The light disclosed fully the suspected fact that our bed had been
made in a slight depression: the under rubber blanket spread in this
had prevented the rain from soaking into the ground, and we had been
lying in what was in fact a well-contrived bathtub.  While Old Phelps
was pulling himself together, and we were wringing some gallons of
water out of our blankets, we questioned the old man about the
"squawk," and what bird was possessed of such a voice.  It was not a
bird at all, he said, but a cat, the black-cat of the woods, larger
than the domestic animal, and an ugly customer, who is fond of fish,
and carries a pelt that is worth two or three dollars in the market.

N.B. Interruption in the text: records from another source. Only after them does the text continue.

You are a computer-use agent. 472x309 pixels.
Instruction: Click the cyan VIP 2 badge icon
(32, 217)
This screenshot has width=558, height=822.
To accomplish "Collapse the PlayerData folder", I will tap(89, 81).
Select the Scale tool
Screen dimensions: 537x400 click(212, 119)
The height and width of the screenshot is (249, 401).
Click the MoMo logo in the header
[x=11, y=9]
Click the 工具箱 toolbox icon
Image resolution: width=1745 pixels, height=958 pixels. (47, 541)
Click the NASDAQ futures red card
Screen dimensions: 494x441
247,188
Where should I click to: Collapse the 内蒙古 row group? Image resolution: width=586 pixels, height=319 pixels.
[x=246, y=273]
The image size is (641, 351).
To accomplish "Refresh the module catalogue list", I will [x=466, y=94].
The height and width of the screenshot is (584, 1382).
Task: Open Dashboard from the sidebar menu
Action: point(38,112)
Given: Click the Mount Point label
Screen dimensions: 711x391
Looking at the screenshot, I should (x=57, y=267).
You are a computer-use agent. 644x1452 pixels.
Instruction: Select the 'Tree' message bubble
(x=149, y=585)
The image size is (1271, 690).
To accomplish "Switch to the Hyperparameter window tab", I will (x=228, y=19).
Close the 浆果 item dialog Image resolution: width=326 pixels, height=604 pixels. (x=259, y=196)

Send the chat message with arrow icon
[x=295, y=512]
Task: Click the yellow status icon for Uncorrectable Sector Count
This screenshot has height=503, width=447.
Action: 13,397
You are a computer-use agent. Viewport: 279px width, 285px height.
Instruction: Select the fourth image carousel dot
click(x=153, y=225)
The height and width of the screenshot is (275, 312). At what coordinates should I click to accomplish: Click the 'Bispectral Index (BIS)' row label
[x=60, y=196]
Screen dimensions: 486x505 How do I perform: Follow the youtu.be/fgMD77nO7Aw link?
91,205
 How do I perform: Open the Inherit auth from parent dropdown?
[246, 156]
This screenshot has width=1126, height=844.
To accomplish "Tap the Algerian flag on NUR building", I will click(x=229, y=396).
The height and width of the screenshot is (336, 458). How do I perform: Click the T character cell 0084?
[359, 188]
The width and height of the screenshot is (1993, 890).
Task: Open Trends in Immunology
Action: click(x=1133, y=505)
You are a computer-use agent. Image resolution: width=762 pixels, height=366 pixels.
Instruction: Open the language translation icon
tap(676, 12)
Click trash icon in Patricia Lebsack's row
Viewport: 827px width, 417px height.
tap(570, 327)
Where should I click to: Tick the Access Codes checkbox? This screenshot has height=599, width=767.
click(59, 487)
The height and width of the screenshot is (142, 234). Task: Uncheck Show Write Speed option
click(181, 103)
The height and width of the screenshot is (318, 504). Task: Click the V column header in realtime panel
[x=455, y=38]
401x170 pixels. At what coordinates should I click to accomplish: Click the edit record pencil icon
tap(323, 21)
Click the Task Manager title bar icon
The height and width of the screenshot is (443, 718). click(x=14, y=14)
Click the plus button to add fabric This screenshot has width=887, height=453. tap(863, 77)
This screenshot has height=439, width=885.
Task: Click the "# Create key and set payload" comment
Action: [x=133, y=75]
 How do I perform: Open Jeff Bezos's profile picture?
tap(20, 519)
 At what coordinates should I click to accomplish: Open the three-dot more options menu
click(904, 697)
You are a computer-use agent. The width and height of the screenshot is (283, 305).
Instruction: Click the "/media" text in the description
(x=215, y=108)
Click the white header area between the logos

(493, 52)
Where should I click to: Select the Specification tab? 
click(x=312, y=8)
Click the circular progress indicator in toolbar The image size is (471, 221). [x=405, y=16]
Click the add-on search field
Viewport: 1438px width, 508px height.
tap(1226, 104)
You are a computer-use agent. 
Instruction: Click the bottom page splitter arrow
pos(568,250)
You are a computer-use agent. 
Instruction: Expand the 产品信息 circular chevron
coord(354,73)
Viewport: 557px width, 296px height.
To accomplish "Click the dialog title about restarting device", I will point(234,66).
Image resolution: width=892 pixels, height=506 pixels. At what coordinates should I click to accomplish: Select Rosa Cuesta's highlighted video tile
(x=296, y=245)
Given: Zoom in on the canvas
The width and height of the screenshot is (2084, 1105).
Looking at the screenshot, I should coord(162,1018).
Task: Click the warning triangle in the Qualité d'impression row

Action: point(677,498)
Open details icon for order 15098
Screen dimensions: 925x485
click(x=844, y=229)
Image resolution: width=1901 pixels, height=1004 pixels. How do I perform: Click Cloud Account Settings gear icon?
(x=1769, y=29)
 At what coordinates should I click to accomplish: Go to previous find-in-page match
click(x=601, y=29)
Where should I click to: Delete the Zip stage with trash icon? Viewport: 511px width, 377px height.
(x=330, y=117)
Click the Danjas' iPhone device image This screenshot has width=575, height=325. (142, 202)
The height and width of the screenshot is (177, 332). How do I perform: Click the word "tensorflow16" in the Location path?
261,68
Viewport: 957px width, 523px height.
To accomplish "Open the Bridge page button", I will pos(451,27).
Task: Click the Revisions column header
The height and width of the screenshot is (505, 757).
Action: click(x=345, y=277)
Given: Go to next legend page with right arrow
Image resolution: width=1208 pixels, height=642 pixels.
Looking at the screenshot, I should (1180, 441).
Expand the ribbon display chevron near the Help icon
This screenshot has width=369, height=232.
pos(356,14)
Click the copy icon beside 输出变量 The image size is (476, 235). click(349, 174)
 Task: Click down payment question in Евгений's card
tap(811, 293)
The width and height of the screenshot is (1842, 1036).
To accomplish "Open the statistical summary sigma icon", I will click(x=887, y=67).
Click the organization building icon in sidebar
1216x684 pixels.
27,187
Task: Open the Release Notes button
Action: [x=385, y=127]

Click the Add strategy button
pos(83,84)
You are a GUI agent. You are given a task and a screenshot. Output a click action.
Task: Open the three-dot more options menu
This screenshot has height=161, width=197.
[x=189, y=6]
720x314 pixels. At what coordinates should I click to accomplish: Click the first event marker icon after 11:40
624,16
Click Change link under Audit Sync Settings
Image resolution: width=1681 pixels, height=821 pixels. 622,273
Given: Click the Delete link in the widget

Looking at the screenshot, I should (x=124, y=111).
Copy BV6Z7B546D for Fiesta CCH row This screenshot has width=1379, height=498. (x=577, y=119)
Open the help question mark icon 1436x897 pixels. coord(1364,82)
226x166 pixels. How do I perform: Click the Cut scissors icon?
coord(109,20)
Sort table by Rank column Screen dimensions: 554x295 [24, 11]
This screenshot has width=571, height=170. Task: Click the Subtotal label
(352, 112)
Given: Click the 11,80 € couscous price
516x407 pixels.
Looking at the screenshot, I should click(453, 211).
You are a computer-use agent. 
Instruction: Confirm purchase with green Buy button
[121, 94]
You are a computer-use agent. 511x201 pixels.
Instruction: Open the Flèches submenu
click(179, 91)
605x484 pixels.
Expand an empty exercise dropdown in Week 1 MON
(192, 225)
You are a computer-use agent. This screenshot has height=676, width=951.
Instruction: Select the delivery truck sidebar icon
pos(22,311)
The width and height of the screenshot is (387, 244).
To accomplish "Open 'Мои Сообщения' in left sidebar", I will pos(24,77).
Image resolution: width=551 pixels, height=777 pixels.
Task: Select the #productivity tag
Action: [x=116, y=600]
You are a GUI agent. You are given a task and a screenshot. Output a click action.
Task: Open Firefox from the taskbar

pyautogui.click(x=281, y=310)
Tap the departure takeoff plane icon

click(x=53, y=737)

Occasionally he blunders into a sable-trap; and he is altogether
hateful in his ways, and has the most uncultivated voice that is
heard in the woods.  We shall remember him as one of the least
pleasant phantoms of that cheerful night when we lay in the storm,
fearing any moment the advent to one of us of the grimmest messenger.

We rolled up and shouldered our wet belongings, and, before the
shades had yet lifted from the saturated bushes, pursued our march.
It was a relief to be again in motion, although our progress was
slow, and it was a question every rod whether the guide could go on.
We had the day before us; but if we did not find a boat at the inlet
a day might not suffice, in the weak condition of the guide, to
extricate us from our ridiculous position.  There was nothing heroic
in it; we had no object: it was merely, as it must appear by this
time, a pleasure excursion, and we might be lost or perish in it
without reward and with little sympathy.  We had something like a
hour and a half of stumbling through the swamp when suddenly we stood
in the little trail!  Slight as it was, it appeared to us a very
Broadway to Paradise if broad ways ever lead thither.  Phelps hailed
it and sank down in it like one reprieved from death.  But the boat?
Leaving him, we quickly ran a quarter of a mile down to the inlet.
The boat was there.  Our shout to the guide would have roused him out
of a death-slumber.  He came down the trail with the agility of an
aged deer: never was so glad a sound in his ear, he said, as that
shout.  It was in a very jubilant mood that we emptied the boat of
water, pushed off, shipped the clumsy oars, and bent to the two-mile
row through the black waters of the winding, desolate channel, and
over the lake, whose dark waves were tossed a little in the morning
breeze.  The trunks of dead trees stand about this lake, and all its
shores are ragged with ghastly drift-wood; but it was open to the
sky, and although the heavy clouds still obscured all the mountain-
ranges we had a sense of escape and freedom that almost made the
melancholy scene lovely.

How lightly past hardship sits upon us!  All the misery of the night
vanished, as if it had not been, in the shelter of the log cabin at
Mud Pond, with dry clothes that fitted us as the skin of the bear
fits him in the spring, a noble breakfast, a toasting fire,
solicitude about our comfort, judicious sympathy with our suffering,
and willingness to hear the now growing tale of our adventure.  Then
came, in a day of absolute idleness, while the showers came and went,
and the mountains appeared and disappeared in sun and storm, that
perfect physical enjoyment which consists in a feeling of strength
without any inclination to use it, and in a delicious languor which
is too enjoyable to be surrendered to sleep.